**AIM OF THE TASK**
Rewrite the material from its beginning through the line containing "center [265, 152].", substituting "component" for "element" and leaving everything else unchanged. Omit the pictures from your answer.

**EXERCISE MATERIAL**

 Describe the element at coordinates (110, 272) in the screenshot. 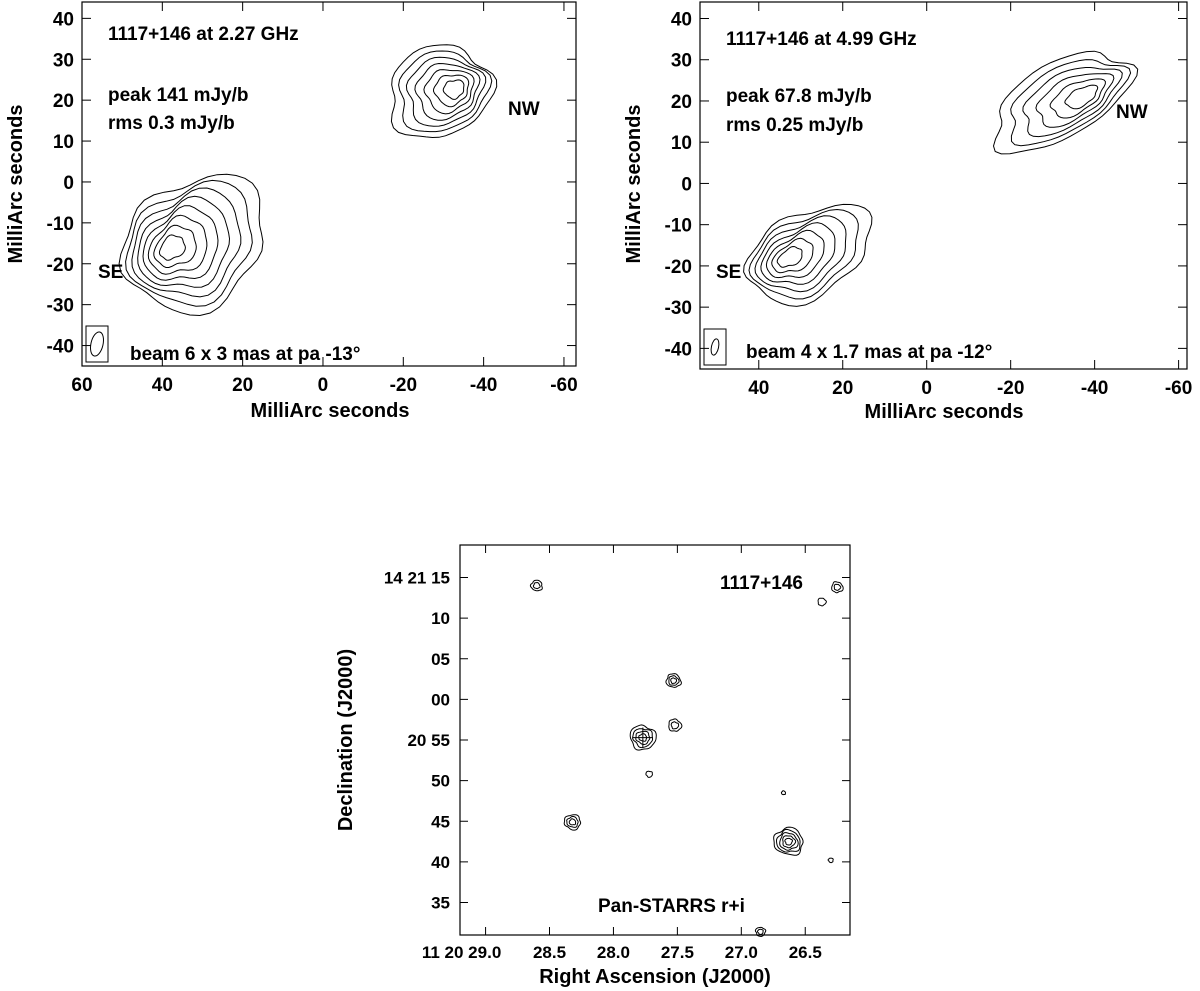

I see `p1-label-se: SE` at that location.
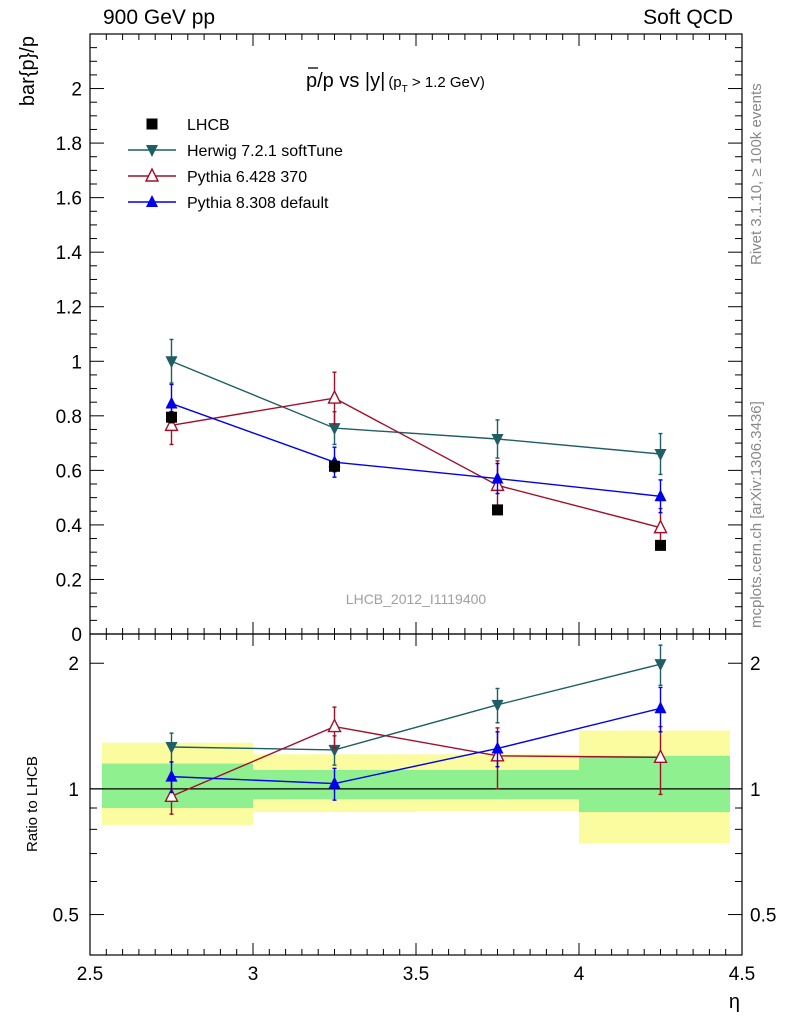 The image size is (786, 1024). What do you see at coordinates (265, 152) in the screenshot?
I see `legend-label: Herwig 7.2.1 softTune` at bounding box center [265, 152].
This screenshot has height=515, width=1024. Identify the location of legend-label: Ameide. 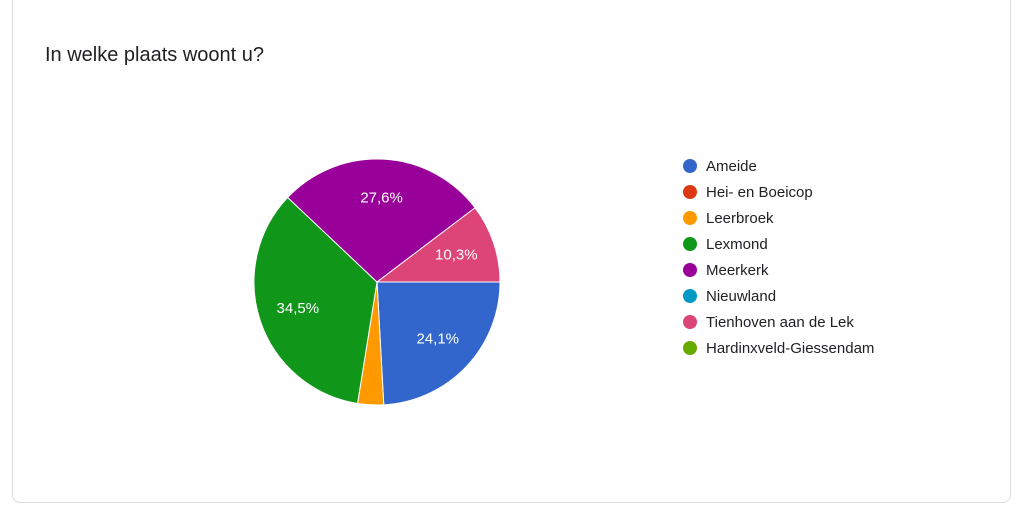
(732, 166).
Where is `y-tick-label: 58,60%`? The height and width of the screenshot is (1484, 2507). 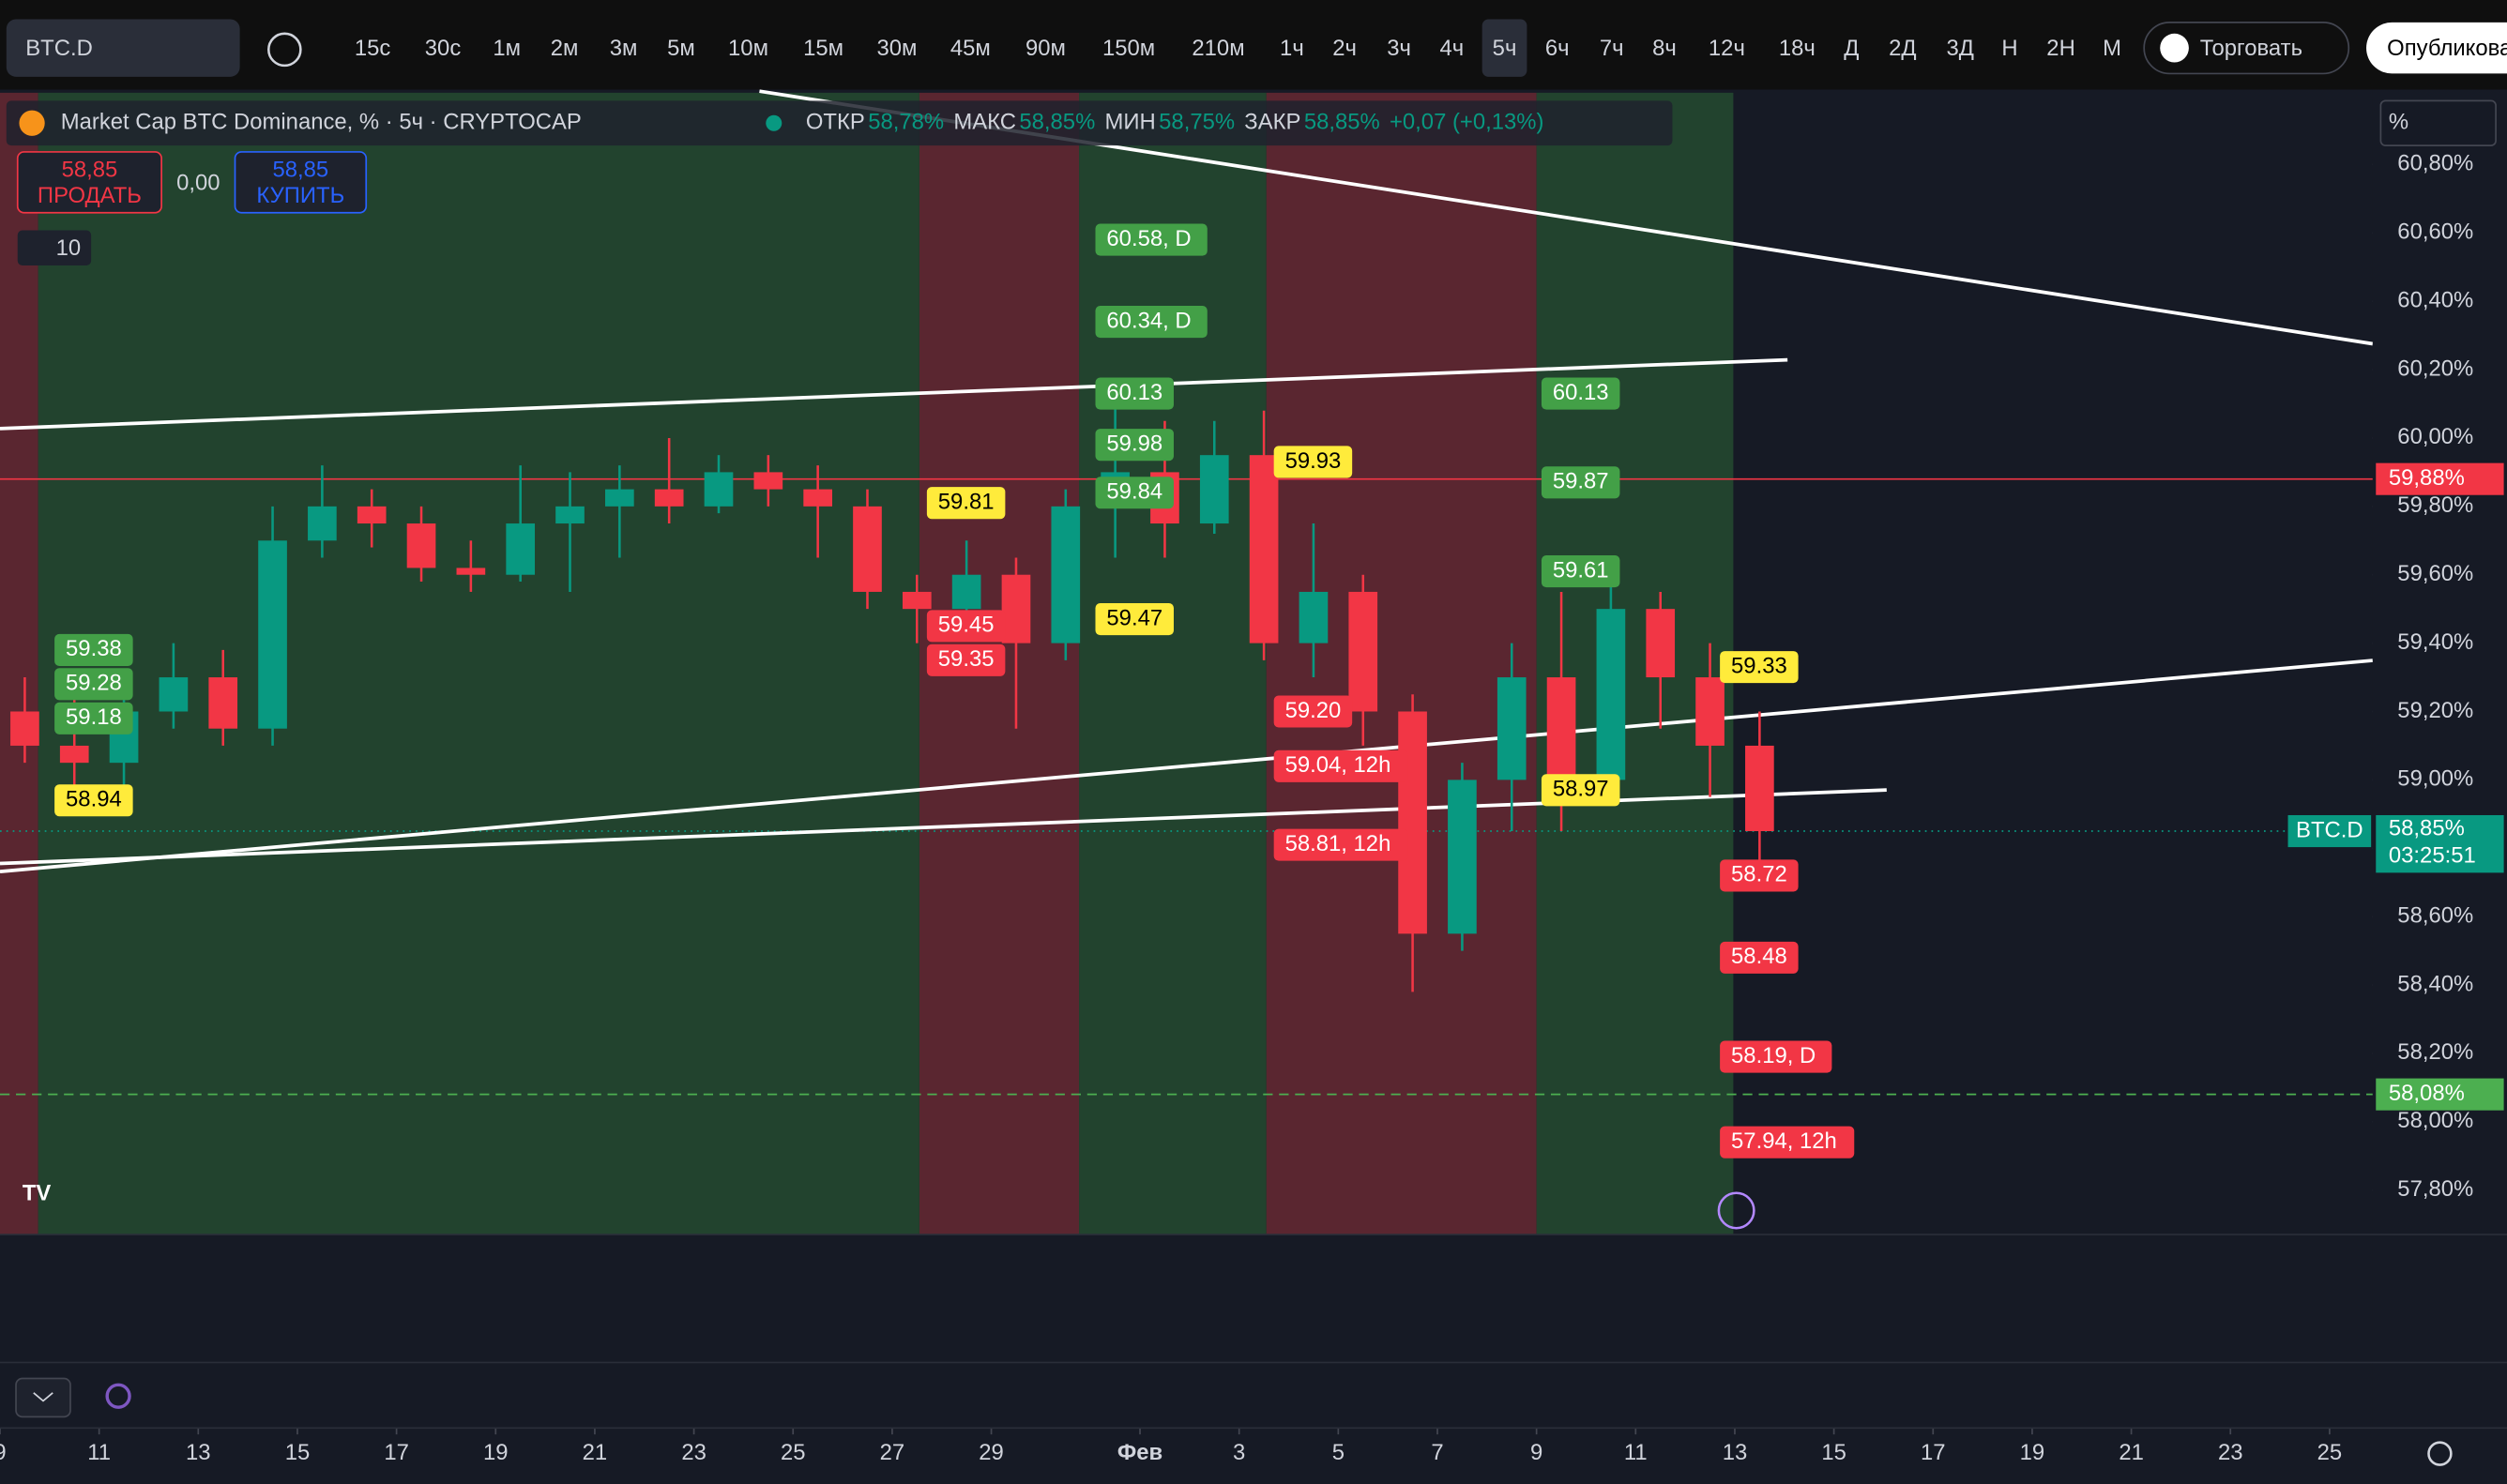 y-tick-label: 58,60% is located at coordinates (2435, 915).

**ANSWER BELOW**
 Describe the component at coordinates (110, 272) in the screenshot. 

I see `p1-label-se: SE` at that location.
 The image size is (786, 1024). What do you see at coordinates (265, 152) in the screenshot?
I see `legend-label: Herwig 7.2.1 softTune` at bounding box center [265, 152].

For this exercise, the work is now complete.